Exploring The History of Unique Voices In Hip Hop (Editorial)

Since the birth of hip hop in the late 70’s there have been a slew of artists with strong personalities. Taking it back to the mid/late 80’s we can look at Flavor Flav. Public Enemy was a revolutionary group for the genre of hip hop and music in general, but Flavor gave the group, well, flavor.

I was listening to Ty Dolla $ign on the way to Chicago today. 911 by Rich The Kid featuring Ty was on repeat until I switched to Horses in Stable, and then the entire half of Free TC. After that I got into Campaign, his newest release. I couldn’t stop listening. After Horses In the Stable I planned on giving Blu & Fa†e’s newest EP a second listen; but I stopped. As I stated in my last editorial I’ve become a huge fan of Blu, so it wasn’t like listening to Open Your Optics to Optimism was a chore. But, Ty’s voice was calling me. It was so unique.

After going through his two official albums I got to thinking about hip hop and r&b artists who have voices that you can recognize instantly. There have been tons of successful ones. I decided to explore these artists and give you a break down of them. I’d like to add I will not be covering all of the significant artists, as this would turn into a book. I’m also not covering Flavor Flav and Ty as I touched upon him in the beginning of this article.

Q-Tip

In 1990 we were commercially introduced to A Tribe Called Quest via their first studio album People’s Instinctive Travels and the Paths of Rhythm. While Phife Dawg was featured on a few tracks it was Q that stole the show. From the moment Push It Along came on (the first track off the album) and Q rapped

Q-Tip is my title, I don’t think it’s vital

For me to be your idol, but dig this recital

hip hop heads around the world heard a smooth, calm, and melodic voice (although his first verses on wax was his features with the Jungle Brothers.) Q exemplified jazzy rap, but used his vocals as the main instrument. My first introduction to the group, as I’m sure many who were born past the age of their run in the early 90’s, was Bonita Applebum. It was the most tranquil track I had ever heard and I had Q to thank. Q-Tip and Tribe continued to make chart topping and classic albums. If Q wasn’t a part of Tribe, would they have been as successful? Of course Phife had great bars and Ali was a legendary producer, but Q sounded so unique.

Lauryn Hill

Before the praise of Drake as a singer and a rapper we had Lauryn Hill. She doesn’t get the recognition she deserves in that realm, but I digress. Her voice is instantly recognizable, especially on tracks Ready Or Not and Killing Me Softly.

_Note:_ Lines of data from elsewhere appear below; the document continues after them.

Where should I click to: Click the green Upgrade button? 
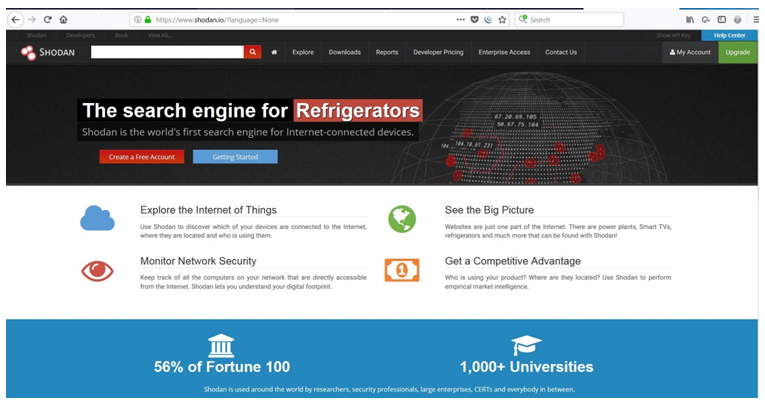point(738,52)
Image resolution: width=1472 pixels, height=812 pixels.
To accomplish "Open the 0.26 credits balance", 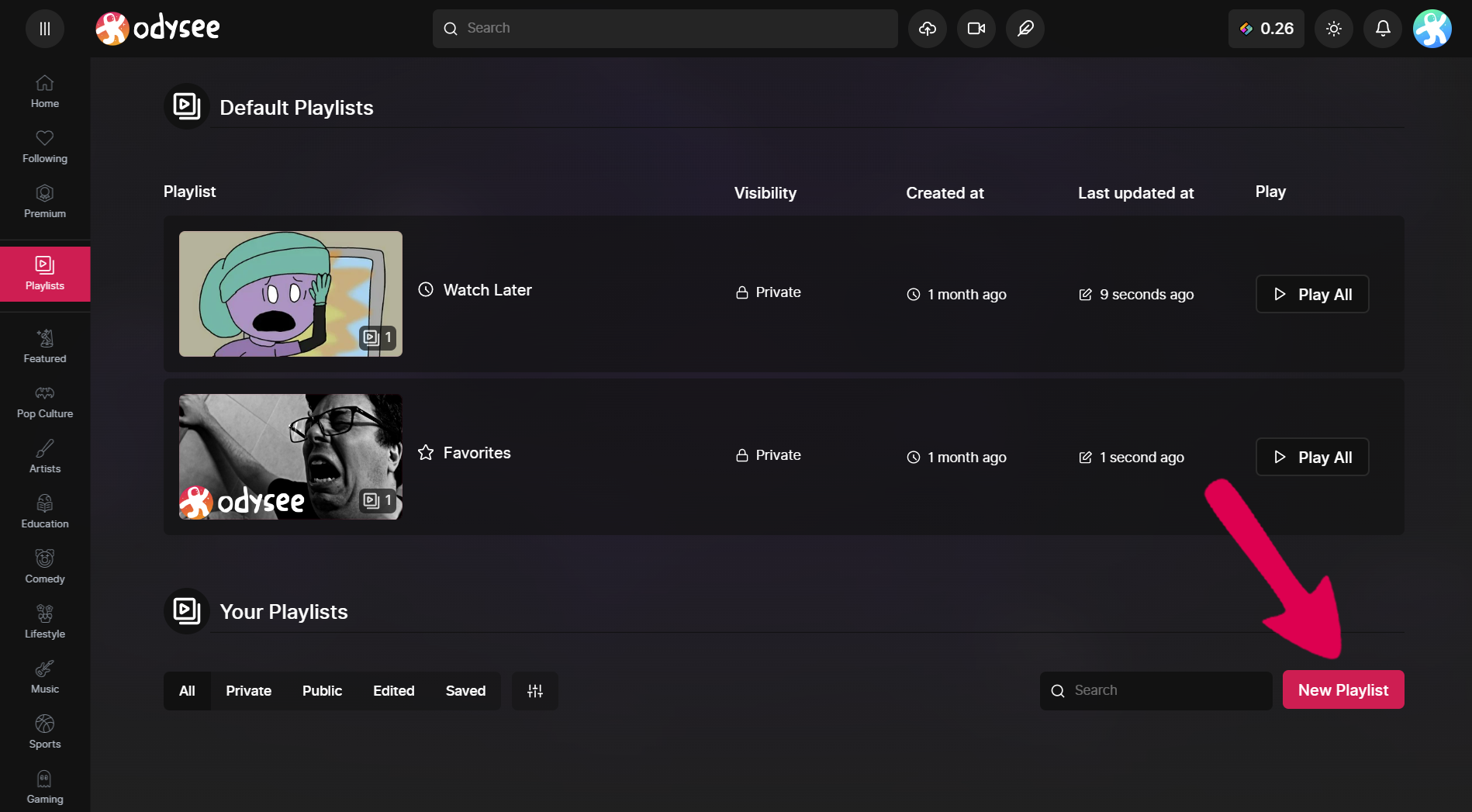I will [1266, 29].
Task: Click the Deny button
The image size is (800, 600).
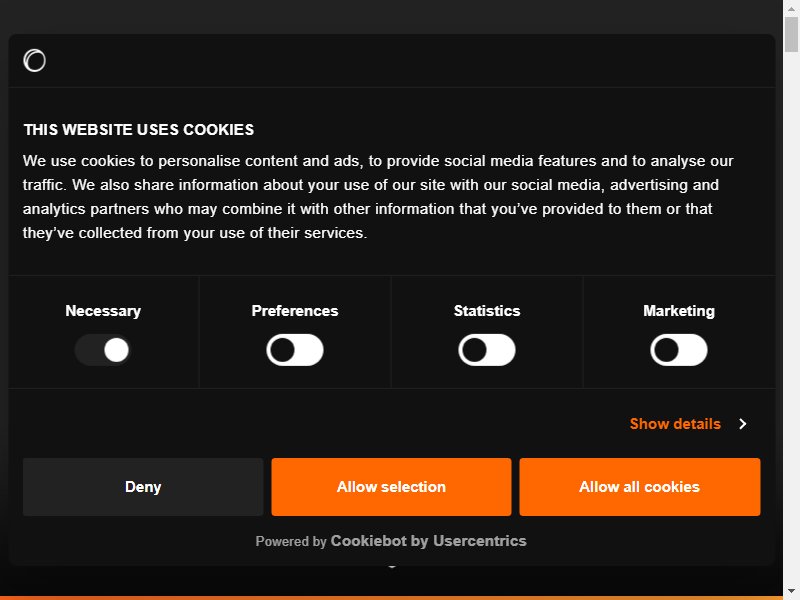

The Fugees blew up after their second album The Score dropped and peaked at number one on the U.S. Billboard charts for over half a year. It also sold six million copies and won a Grammy for the best rap album. But The Score had nothing on The Miseducation of Lauryn Hill which was released to the public in 1997. It famously dealt with the breakdown of her relationship with Wyclef Jean. The two albums did so well because Lauryn was center stage. She had a powerful and particular voice that just begged to be heard.

DMX

Earl Simmons’ debut major label single wasn’t called Get at Me Dog on accident. He barks, growls, and sounds menacing throughout his extremely successful 3 albums in the late 90’s. When I first heard the album It’s Dark and Hell Is Hot it felt like D was right next to me spitting into my ear. It was so intimidating but I loved it. Out of the two aforementioned artists, DMX’s sound is the most distinctive.

Lil Wayne

Although Wayne’s popularity has declined and his songs have gotten…well…bad, most of us will always remember him for his run from 2000 to 2008. Bling Bling, Go DJ, his feature on Destiny Child’s track Soldier, Fireman and tons of mixtape cuts drew out his silly yet gruff voice. His popularity continued to rise with each tape all leading up to the main course, Tha Carter III. His flow and bars were different, but I can’t help but think if his voice was less unique, would he find as much fame?

Chance The Rapper

A ton of my friends hated Chance on his first mixtape 10Day. They, along with many others I’ve spoken to and read about, enjoyed the direction and lyrics, but his nasally voice totally put them off. I didn’t understand the annoyance with the way he sounded, but as time went on I started to hear how different his music was at that time. There is no doubt Chance is a one of a kind artist, especially after releasing Coloring Book, but he stood out initially (whether good or bad) because of his odd sounding voice. Of course he had the bars, personality, and song structure to match, but I don’t think hip hop fans would have continued on with whatever song they first heard from Chance without that voice.

Young Thug

Thugger is the GOAT of all GOAT’s in this category. He sounds crazy in every way on whatever track he’s on. His peculiar voice is a huge component to his success. This has been even more exemplified on the recent Jeffery. He arguably uses his vocals as more of an instrument than Q-Tip.

As I mentioned before, this is by no means a complete list. Perhaps I’ll continue on with this as time goes on and I get a good response from it. I have no doubt in my mind we will continue to be exposed to artists like these in the coming months and years. Keep your eye out.